WHAT YOU NEED TO DO
Set down again exactly the lines of the listing below that fall between the line holding "Task: Open the Preset dropdown menu" and the line holding "The width and height of the screenshot is (868, 350).", inclusive.

INFORMATION

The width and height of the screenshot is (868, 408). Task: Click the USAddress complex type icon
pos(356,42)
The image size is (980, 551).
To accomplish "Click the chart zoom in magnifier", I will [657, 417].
...
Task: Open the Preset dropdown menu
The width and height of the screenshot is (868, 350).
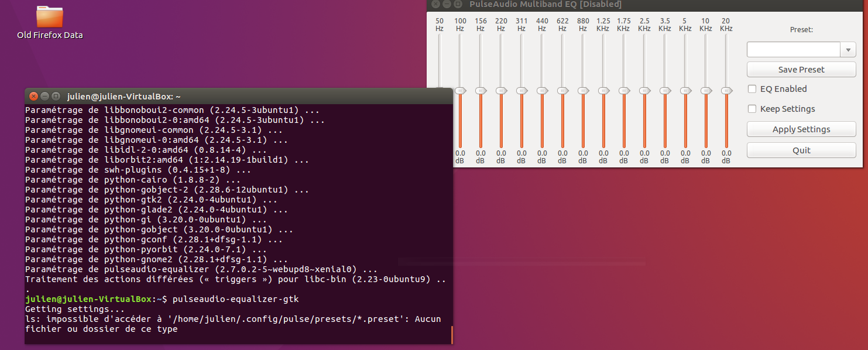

SOLUTION TO THIS EXERCISE
Task: Open the Preset dropdown menu
The width and height of the screenshot is (868, 350).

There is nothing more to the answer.